『悪い冗談』 「悪と自由」の三部作、vol.3 @東京芸術劇場 シアターイースト

  • 2015.03.27 Friday
  • 05:11
アマヤドリ本公演『悪い冗談』、ただいま東京芸術劇場、シアターイーストにて上演中です!
くわしい公演情報はこちらまで!

 
……さて。ここでは、全文書くと長くなってしまうだろうと思って掲載を控えた、『悪い冗談』戯曲の前書きを全文掲載いたします。舞台作品を観る前にくどくど解説なんて聞きたかねーよ、と僕自身考えているので、もちろんこんなものを読まなくても楽しんでいただける作品に仕上げたつもりです。しかしまあ、いろいろと創作者側の意図を知りたいと思ってくださる方もいるようですので、僕としても販売用戯曲ではすでに公開している戯曲の前書きをここに紹介したいと思います。


【『悪い冗談』前書き】

 
今作では舞台上に「裸の時間」を提示したいと思います。まず、そのことについて書きます。
 
観客は普段、それぞれが社会の中で別々の時間を生きています。「今はテスト期間中だ」という高校生もいるでしょう。「仕事が休みだったのでふらっと来た」という会社員もいるでしょう。そうした人々が劇場という場所を共有し、舞台作品の中を流れる「物語の時間」を共有すること、――それが演劇体験であると広く信じられてきました。もちろんそれは間違いではありません。ただ、舞台上に「物語の時間」を作り出してそれを共有するという試みは、「社会の時間」の内部にもうひとつミニチュアの枠組みを作っているだけではないのか、とも思うのです。そんなわけで、今作ではそれとは少し違うことを目指してみようと思います。どうやら私は舞台上に「社会の時間」の外部、いわば「裸の時間」とでもいうべきものを露出させたいと願っているようです。では、それは一体どういうものなのでしょうか?

**作業指示**
A – 『悪い冗談』の文章において、書き手は今作で舞台上に何を提示したいと述べていますか。
B – 『悪い冗談』の文章を、最後の一文に続けて書き進めてください。
このあとのデータは、『悪い冗談』の文章とは関係がありません。

**データ一覧**
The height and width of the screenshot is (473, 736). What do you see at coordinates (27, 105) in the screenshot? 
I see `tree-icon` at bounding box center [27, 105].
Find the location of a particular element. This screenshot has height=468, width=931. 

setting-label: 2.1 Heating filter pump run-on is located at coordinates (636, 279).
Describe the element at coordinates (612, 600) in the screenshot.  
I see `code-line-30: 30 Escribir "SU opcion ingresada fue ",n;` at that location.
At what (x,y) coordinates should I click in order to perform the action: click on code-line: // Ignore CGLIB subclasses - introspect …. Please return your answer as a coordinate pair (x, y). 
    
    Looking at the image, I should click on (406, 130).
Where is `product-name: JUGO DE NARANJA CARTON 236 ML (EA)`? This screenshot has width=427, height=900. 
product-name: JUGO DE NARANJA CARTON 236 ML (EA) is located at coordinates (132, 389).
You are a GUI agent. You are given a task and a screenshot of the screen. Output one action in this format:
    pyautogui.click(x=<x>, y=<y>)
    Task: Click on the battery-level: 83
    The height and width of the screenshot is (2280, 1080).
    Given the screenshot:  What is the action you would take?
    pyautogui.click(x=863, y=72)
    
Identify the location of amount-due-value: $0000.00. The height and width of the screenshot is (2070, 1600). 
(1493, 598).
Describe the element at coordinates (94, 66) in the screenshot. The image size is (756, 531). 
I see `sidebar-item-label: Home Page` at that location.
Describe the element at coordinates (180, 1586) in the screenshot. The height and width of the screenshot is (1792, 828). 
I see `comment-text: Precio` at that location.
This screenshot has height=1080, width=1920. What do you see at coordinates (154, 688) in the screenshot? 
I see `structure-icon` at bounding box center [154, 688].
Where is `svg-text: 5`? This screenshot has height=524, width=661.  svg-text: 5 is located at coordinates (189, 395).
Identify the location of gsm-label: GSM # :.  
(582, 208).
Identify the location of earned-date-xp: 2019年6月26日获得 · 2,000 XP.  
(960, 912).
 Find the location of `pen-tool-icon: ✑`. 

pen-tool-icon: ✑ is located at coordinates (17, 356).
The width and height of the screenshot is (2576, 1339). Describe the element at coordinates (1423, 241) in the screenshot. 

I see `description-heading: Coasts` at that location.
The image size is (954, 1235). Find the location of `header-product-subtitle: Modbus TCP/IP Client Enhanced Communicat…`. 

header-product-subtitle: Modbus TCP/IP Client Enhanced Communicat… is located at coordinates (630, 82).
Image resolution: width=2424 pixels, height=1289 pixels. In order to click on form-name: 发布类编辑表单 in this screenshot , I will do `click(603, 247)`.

**各課題の回答**
A – 「裸の時間」です。

B –
 
そもそも劇場に来るまでもなく、「社会」や「世間」というものがひとつの「物語」――フィクションであると言えるでしょう。それぞれの社会にはそれぞれに固有の「物語の時間」が流れている。たとえば、「戦後◯◯年」という区切りはある社会にとっては有効でしょうが、また別の社会にとってはなんの意味もないはずです。また、「クリスマス」や「旧正月」、あるいは「夏休み」や「お母さんの誕生日」という特別な時間も、特定の個人や社会にとってしか意味を持ちません。ですから、「特別な時間」というものがどこかに存在しているわけではなく、あくまで、それぞれの社会や個人がそれぞれにとっての「特別な時間」を設定しているにすぎないのです。
 
もちろん、誰だって旅先なんかで、ふと、空を見上げて、「ああ、時間がゆっくりと流れているなあ……」という感慨を抱くことはあるでしょう。でも、実際に時間の速さが変わるわけではありません。人間の意識の方が変わるだけです。時間というものはいつでも、ただ単に流れているだけです。おそらく、人類とか生命とかが誕生するはるか以前から時間というものはただ単に流れていたのでしょう。その、「ただ単に流れているだけの時間」、それを指して私は「裸の時間」と呼ぶことにしました。そして今回は、それを舞台上に露出させたいのです。なぜ、そうしたいのか? 次にそれを書きます。
 
私はこれまで、物語のある演劇作品を作ろうとしてきました。戯曲を書くときには筋書きのわかりやすさや登場人物たちの心情、どのぐらい共感できるか、ということを大切にしてきました。それは舞台作品を通じて観客にひとつの「物語」を楽しんでもらいたかったからです。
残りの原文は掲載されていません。